Passage provided —
# X-mas in July Exchange.........



## win43 (Aug 28, 2006)

EVERYONE'S INVITED!!!!! ALL MODELING SKILL LEVELS!!!!!

This is for all of us who love painting, remodeling, chopping, hacking, decaling and resin pouring cars to share with others. 

VERY BASIC RULES

1. Cars are to be HO scale.

2. Cars need to have a running chassis (not a speed demon, but a complete one that can make a lap around the track ).

3. Body must be unique, anything from painted/decaled, to custom resin.
NO "straight out of the box" cars.

4.Send $6 for return priority shipping. This can be cash, check, or money order sent with your car. (NO PAYPAL PLEASE)

5. When you send your car, add your hobbytalk name in the box. That will make things much easier for me.

Supplied information —

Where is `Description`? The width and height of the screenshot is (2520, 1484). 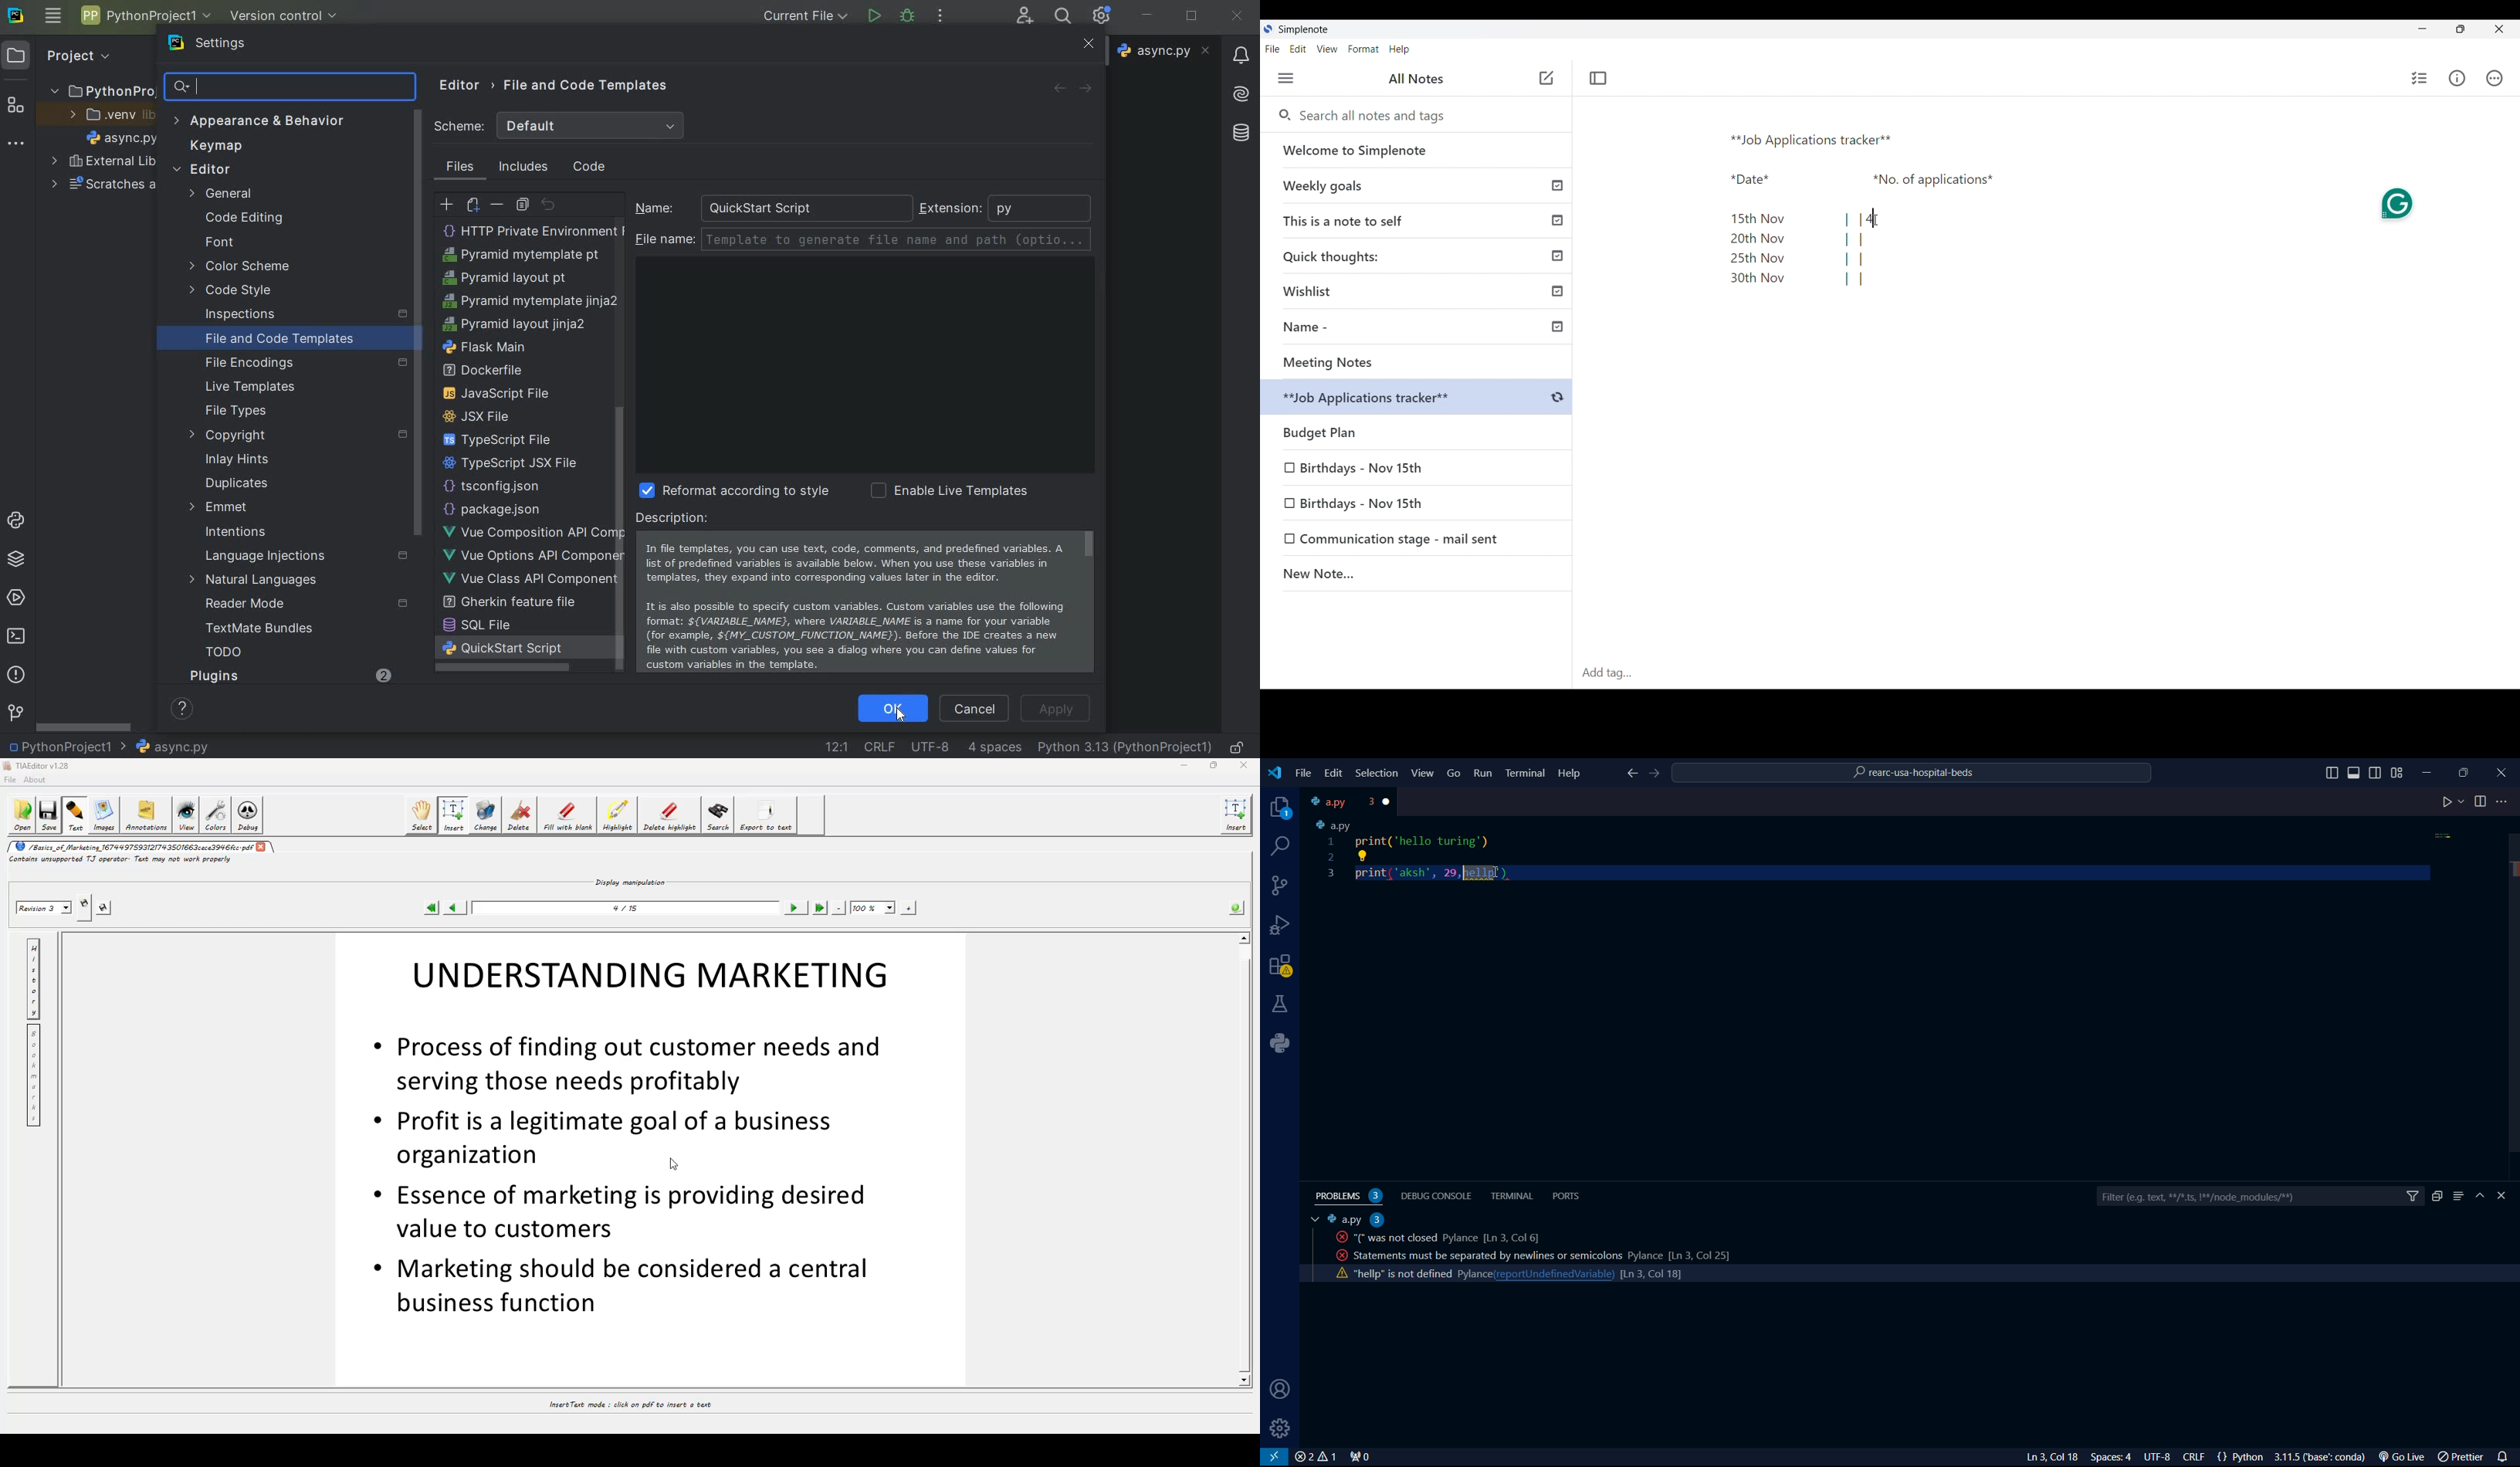
Description is located at coordinates (861, 594).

Task requirements —
Continue the X-mas in July car exchange post, picking up right after its fifth rule.

Result —
6. This is not a rule set in stone, but I will try to send like for like. EXAMPLE: If you send a tjet, I will try to make sure you get a tjet, tyco for tyco, resin molded for resin molded, etc. Be aware that this CANNOT always be accomplished.

7. Deadline for me to receive cars: JULY 17th Late responders' cars will be kept by me!!!! :lol::jest::freak:

8. Send cars to:
Jerry Gill
101 Maple Drive
Port Townsend, WA 98368

:dude:I CANNOT BE RESPONSIBLE FOR LOST OR MIS-DIRECTED MAIL:dude: 
__________________


----------



## NTxSlotCars (May 27, 2008)

Cool Beans!!!!!! I'm in!

Rich


----------



## tjd241 (Jan 25, 2004)

win43 said:


> I CANNOT BE RESPONSIBLE FOR LOST OR MIS-DIRECTED MAIL


Are you insured in the event of indian attack?  nd


----------



## slotcarman12078 (Oct 3, 2008)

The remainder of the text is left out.